Exposure to common plastic chemical linked to 100,000 early deaths
Researchers from the Grossman School of Medicine at New York University are calling for urgent regulatory action limiting the use of chemicals called phthalates in the production of plastics. The research strikingly estimates up to 100,000 premature deaths in the United States every year could be attributed to phthalate exposure.
Phthalates are chemicals often added to plastics to make them softer and more flexible. They have been used in manufacturing for more than half a century and can be found in thousands of different consumer products.
“Things like shower curtains, boots, and IV tubing are made from that same hard white plastic that a plumber would use, but when you add about 30% by weight to it of a specific phthalate, you get soft pliable vinyl plastic,” explains Russ Hauser, a researcher investigating the health effects of chemical exposure. “Phthalates are also used in many personal care products such as colognes, perfumes, soaps, and shampoos, in the coatings of some medications, and in vinyl tubing used for food processing.”
Phthalates are well known endocrine disruptors, with extensive animal research showing exposure to the chemical can disrupt normal hormone function. The new study, published in the journal Environmental Pollution, set out to investigate the relationship between phthalate exposure and mortality.
The research investigated a nationally representative cohort of 5,303 adults aged between 55 and 64. Urine samples were analyzed to track phthalate levels, and mortality data was gathered from a follow-up period of around ten years.
“Our findings reveal that increased phthalate exposure is linked to early death, particularly due to heart disease,” says Leonardo Trasande, lead author on the new study. “Until now, we have understood that the chemicals connect to heart disease, and heart disease in turn is a leading cause of death, but we had not yet tied the chemicals themselves to death.”
Extrapolating the findings to all those aged between 55 and 64 in the United States, the researchers estimate phthalate exposure could be associated with over 100,000 premature deaths every year. The economic cost of these early deaths is thought to be over US$40 billion dollars.

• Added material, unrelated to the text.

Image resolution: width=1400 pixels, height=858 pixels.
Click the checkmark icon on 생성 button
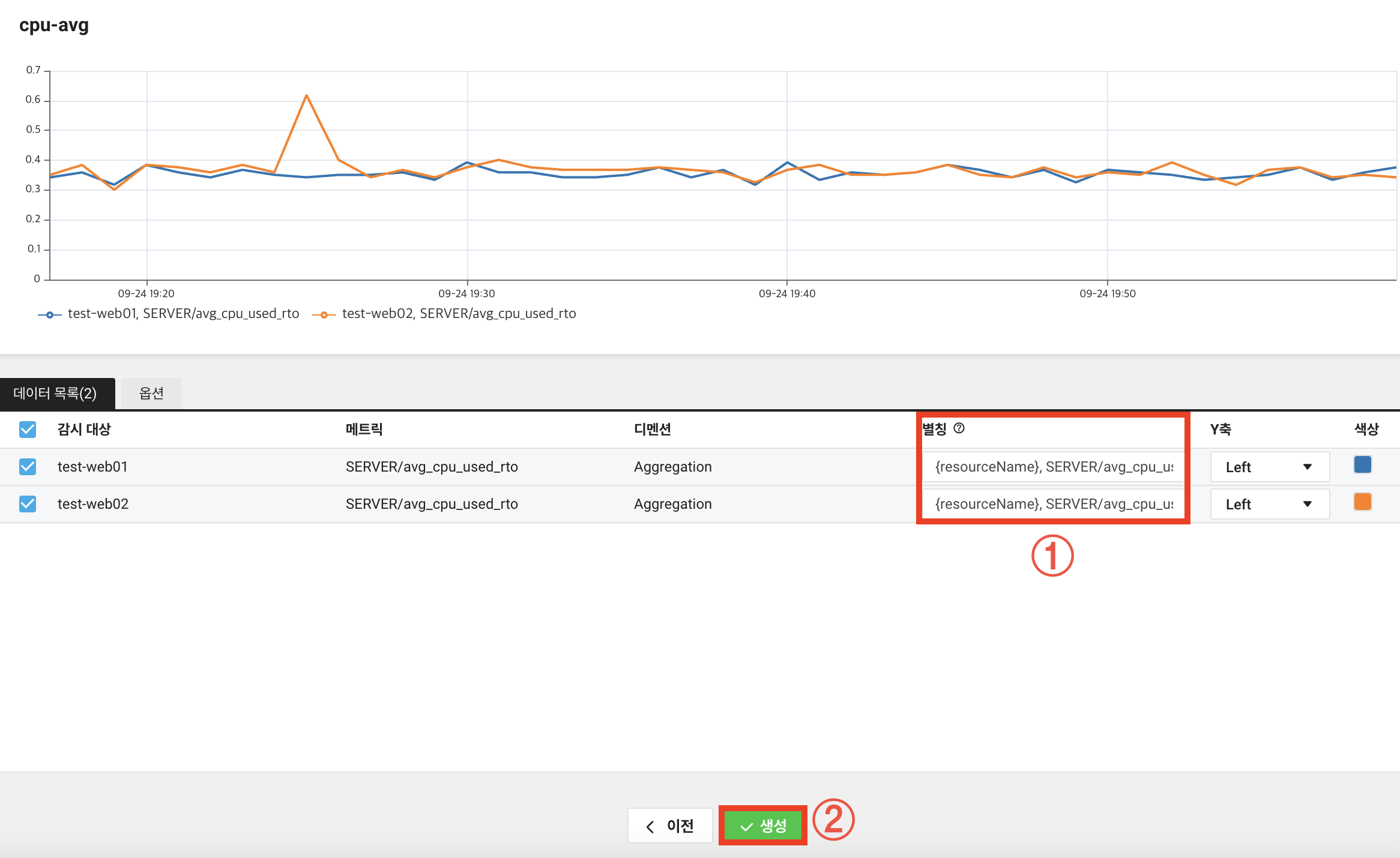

“Our research suggests that the toll of this chemical on society is much greater than we first thought,” says Trasande. “The evidence is undeniably clear that limiting exposure to toxic phthalates can help safeguard Americans’ physical and financial well-being.”
Another newly published study, from researchers at the University of Washington School of Medicine in Seattle, found phthalate exposure during pregnancy could be linked to altered expressions of 38 different genes in the placenta.
“Our findings suggest exposure to phthalates during pregnancy is associated with changes in gene expression in the placenta,” says Alison Paquette, lead author on the study. “Such changes could affect placental functioning that lead to complications in pregnancy, such as premature birth or miscarriage, and changes in fetal growth and development.”
The relationship between phthalate exposure during pregnancy and abnormal brain development in children is a robustly researched area. A review article on the subject published earlier this year, from a team of researchers around the United States, called for urgent reforms to remove the chemical from most plastic manufacturing.
“Substantial evidence links exposure to phthalates with increased risks for child learning, attention, and behavioral problems,” the article concludes. “We therefore recommend that phthalates be eliminated from products that may lead to exposure of women of reproductive age, pregnant women, infants, and children.”
Russ Hauser, a co-author on this review article calling for phthalate regulation, believes completely eliminating the chemical from all consumer products is a realistic proposition. Most products can simply substitute phthalates with other compounds, Hauser says, while also noting there needs to be thorough study into the risks of any replacement chemicals.
Hauser explains the biggest reason for totally eliminating phthalates from all consumer products is many products contain the potentially harmful chemical but do not need to list it as an ingredient. Personal care products, for example, such as shampoos and soaps can often contain phthalates as part of a scent formulation. And consumers would never know they are being exposed to the chemical.
“If phthalates in the product are considered part of the scent formulation, they don’t need to be listed on the ingredient list, because scents are considered proprietary.” says Hauser. “Even though some products do list phthalates, it’s really hard for consumers to read the labels with these long chemical names. It’s really hard for even a very knowledgeable consumer to buy products and avoid phthalates.”
The new research was published in the journal Environmental Pollution.